The General was dumfounded when he recognised the handwriting in which the address was written. The hand which had penned those lines had been somewhat tremulous, that was plain from the irregularity of the script, but he recognised it perfectly all the same.

As he regarded it he grew a shade paler.

He opened the letter, and his eyes remained riveted on the very first line as if he were too astonished to proceed any further.

"Read on, General, I beg. Read it out aloud," murmured the youth; "we shall see whether the iron will melt or not."

The General stared stiffly for a time at the young man, then he read the letter through in silence, finally refolding it and thrusting it into his breast-pocket.
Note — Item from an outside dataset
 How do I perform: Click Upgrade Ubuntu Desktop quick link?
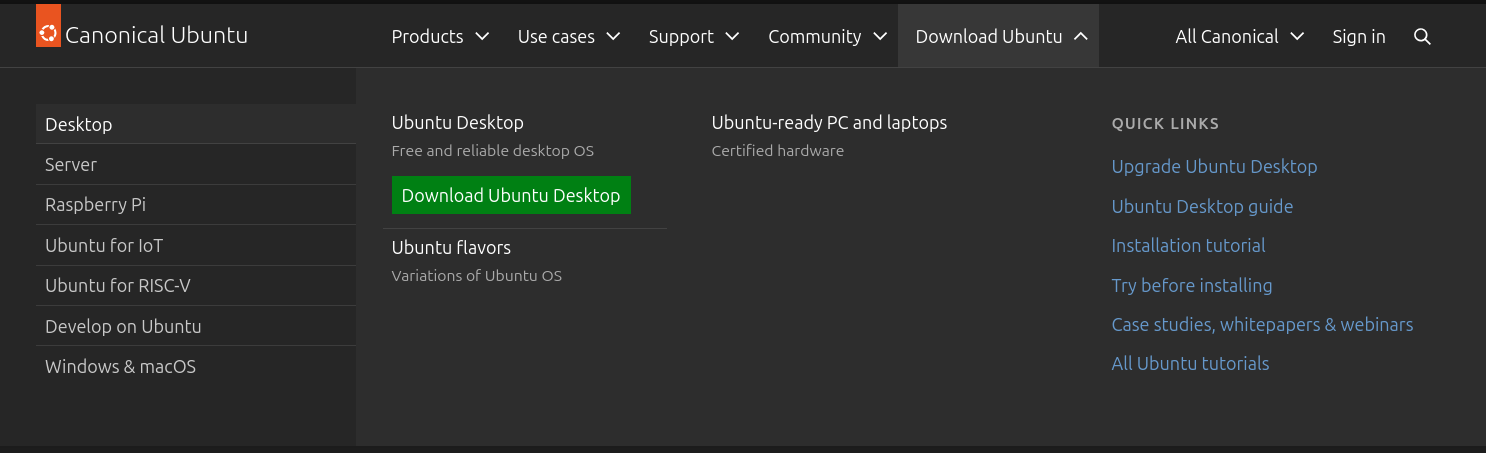pyautogui.click(x=1214, y=167)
Then he turned to the window, and remained for a long time in a brown study.

Suddenly he turned once more towards the youth and said:

"Sir, devise some means whereby I may save this man. Find, I say, some way or mode of salvation compatible with soldierly honour, and I will pursue it."
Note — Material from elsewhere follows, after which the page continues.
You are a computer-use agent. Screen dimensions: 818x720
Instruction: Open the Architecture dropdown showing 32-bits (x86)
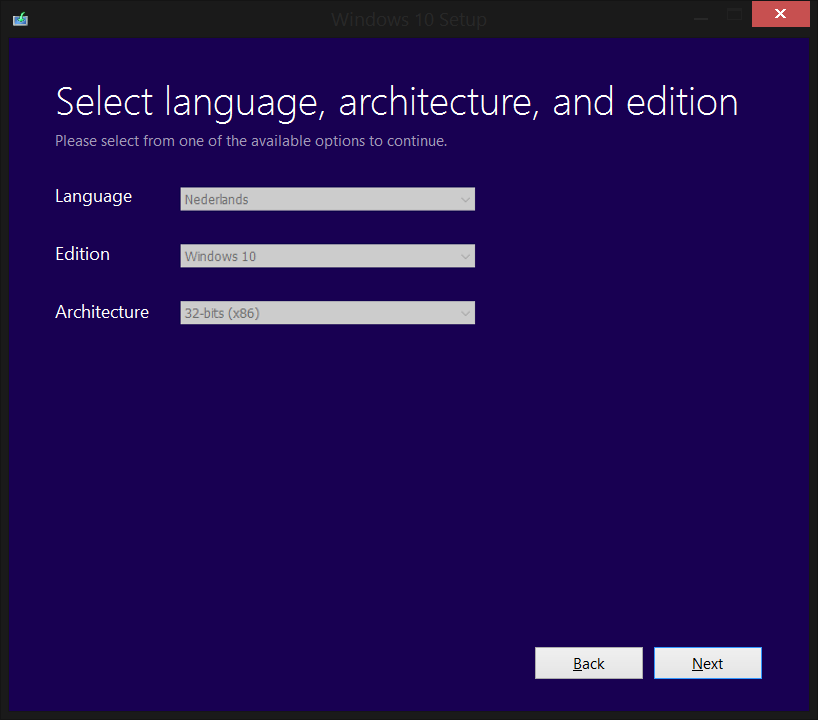pyautogui.click(x=328, y=313)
The youth, surprised, overcome, rushed towards the General, seized his muscular hand, and would certainly have kissed it had not the General drawn it back.

VÉrtessy was very near losing his composure.

"Stay here!" said he. "There you have," pointing at Cornelia, "a confederate who would also take the stronghold by assault. Deliberate together, and devise some expedient. I leave you to yourselves."

And with that he quitted the room, leaving the young man alone with his wife.

And when he had gone, when the door had closed to behind him, the figure of the strange youth lost its soldierly bearing, and his limbs with a painful spasm subsided into that picturesque pose in which artists generally represent Niobe, or the Daughters of Sion mourning by the willows of Babylon. Every trace of energy and vigour vanished from his face, his eyelids closed over his tearful eyes, and his lips parted with an expression of the deepest emotion. Once more he raised his languishing head to show his strength of mind, but the effort was useless. In the presence of a woman such affectation was no longer possible, and when his eyes met those of Cornelia, he suddenly burst into tears, fell sobbing on his knees before her, seized her hand, pressed it convulsively to his breast, and trembling and gasping, said to her in a voice full of agony:

"Oh, madame, by the tender mercies of God, I implore you to help me and not forsake me."

Cornelia regarded him with wondering eyes, her shrewd intellect had already deciphered the enigma, but her eyes still looked doubtful.

"Who are you?" she asked.

The stranger covered his blushing face with both hands and sobbed forth:

"A woman, an unhappy woman, who loves, who is beside herself, who is ready to die for him she loves."